Bronchial Dieulafoy’s disease (BDD) is a rare vascular anomaly characterized by a large-caliber submucosal artery that can cause sudden, massive, and potentially fatal hemoptysis. Because of its deceptively benign endobronchial appearance, the disease is frequently underrecognized and carries a high risk of catastrophic bleeding following bronchoscopic manipulation.

Case presentation

A 77-year-old woman without underlying lung disease developed massive hemoptysis and hemorrhagic shock shortly after diagnostic bronchoscopy for an indeterminate endobronchial lesion. Emergency bronchial artery embolization (BAE) achieved effective hemostasis.

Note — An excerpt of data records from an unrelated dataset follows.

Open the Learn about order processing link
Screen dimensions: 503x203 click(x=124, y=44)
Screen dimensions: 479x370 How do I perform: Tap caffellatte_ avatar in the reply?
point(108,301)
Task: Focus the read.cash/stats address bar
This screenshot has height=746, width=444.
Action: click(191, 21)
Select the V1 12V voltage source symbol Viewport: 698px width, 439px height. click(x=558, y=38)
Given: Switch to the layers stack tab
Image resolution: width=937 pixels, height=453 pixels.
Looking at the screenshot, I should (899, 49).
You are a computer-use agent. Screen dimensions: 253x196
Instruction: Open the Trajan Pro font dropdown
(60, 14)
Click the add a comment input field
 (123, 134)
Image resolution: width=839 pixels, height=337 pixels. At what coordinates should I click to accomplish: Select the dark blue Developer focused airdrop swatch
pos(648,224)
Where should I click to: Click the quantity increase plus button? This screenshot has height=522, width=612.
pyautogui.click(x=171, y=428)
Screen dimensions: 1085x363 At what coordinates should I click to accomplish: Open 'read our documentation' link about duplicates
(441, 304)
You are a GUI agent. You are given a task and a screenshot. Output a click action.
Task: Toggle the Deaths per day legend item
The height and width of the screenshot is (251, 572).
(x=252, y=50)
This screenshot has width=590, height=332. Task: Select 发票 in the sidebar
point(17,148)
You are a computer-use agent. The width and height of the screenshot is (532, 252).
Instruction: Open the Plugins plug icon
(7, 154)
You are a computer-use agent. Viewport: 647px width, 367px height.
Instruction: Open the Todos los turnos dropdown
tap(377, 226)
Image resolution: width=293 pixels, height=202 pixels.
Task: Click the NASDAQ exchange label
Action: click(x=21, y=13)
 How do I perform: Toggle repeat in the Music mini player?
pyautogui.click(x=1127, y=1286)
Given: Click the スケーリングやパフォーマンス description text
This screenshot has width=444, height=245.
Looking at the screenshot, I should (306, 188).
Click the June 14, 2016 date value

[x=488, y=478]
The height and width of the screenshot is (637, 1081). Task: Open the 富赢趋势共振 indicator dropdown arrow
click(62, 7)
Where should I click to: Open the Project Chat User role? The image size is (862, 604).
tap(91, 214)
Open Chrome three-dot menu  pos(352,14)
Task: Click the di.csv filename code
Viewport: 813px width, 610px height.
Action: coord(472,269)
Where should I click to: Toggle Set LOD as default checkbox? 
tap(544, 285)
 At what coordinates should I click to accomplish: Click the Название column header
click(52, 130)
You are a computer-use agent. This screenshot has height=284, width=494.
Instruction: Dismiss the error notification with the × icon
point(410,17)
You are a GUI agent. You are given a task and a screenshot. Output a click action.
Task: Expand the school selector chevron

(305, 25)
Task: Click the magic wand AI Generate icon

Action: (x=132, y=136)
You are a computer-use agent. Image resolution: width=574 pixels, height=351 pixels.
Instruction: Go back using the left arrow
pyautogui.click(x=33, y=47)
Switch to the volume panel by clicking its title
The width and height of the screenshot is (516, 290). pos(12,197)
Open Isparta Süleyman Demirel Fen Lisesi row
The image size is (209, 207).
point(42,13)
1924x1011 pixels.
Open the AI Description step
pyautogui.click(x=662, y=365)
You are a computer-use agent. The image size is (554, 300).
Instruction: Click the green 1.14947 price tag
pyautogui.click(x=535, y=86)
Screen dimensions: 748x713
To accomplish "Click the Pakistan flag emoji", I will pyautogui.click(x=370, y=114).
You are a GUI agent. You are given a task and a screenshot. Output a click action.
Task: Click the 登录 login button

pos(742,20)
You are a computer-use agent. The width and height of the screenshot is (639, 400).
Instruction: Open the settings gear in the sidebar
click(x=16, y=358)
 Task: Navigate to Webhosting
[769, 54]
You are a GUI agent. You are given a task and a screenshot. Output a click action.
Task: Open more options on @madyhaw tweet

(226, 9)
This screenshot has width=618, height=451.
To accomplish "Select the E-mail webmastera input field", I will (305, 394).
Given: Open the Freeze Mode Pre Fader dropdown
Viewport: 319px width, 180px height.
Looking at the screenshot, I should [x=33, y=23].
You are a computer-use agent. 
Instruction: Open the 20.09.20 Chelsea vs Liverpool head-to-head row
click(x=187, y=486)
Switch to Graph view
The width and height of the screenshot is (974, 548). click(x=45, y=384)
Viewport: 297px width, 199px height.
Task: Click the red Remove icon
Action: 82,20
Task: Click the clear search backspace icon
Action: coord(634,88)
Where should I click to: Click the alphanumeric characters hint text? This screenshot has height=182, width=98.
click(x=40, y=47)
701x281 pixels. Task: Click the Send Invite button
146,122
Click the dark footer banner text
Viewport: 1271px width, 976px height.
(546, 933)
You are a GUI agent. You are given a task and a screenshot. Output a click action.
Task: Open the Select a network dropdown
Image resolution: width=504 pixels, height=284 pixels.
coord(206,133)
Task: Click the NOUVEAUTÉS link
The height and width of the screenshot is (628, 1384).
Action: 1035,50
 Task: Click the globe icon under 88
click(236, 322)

During recovery, pulmonary embolism was suspected and subsequently confirmed by computed tomography pulmonary angiography (CTPA); the event was classified as intermediate-risk based on right-heart strain and cardiac biomarkers, posing a major therapeutic dilemma regarding anticoagulation after recent life-threatening airway bleeding. After secure hemostasis had been confirmed by the absence of recurrent hemoptysis, stable vital signs and hemoglobin, no further transfusion requirement, and post-embolization angiographic control, anticoagulation was managed through a stepwise strategy: temporary lower-intensity low-molecular-weight heparin followed by escalation to full therapeutic anticoagulation after PE confirmation and clinical stabilization. Follow-up imaging before discharge demonstrated marked resolution of clot burden, and no recurrent hemoptysis occurred during anticoagulation.

Conclusions

This case emphasizes three practical lessons: BDD should be suspected in benign-appearing endobronchial lesions associated with unexplained hemoptysis; bronchoscopic biopsy should be avoided until a vascular lesion is reasonably excluded; and BAE can provide lifesaving hemostasis. In carefully selected patients who develop PE after secure hemostasis, stepwise anticoagulation may be considered under multidisciplinary monitoring, but this single case should be interpreted as hypothesis-generating rather than a generalizable treatment recommendation.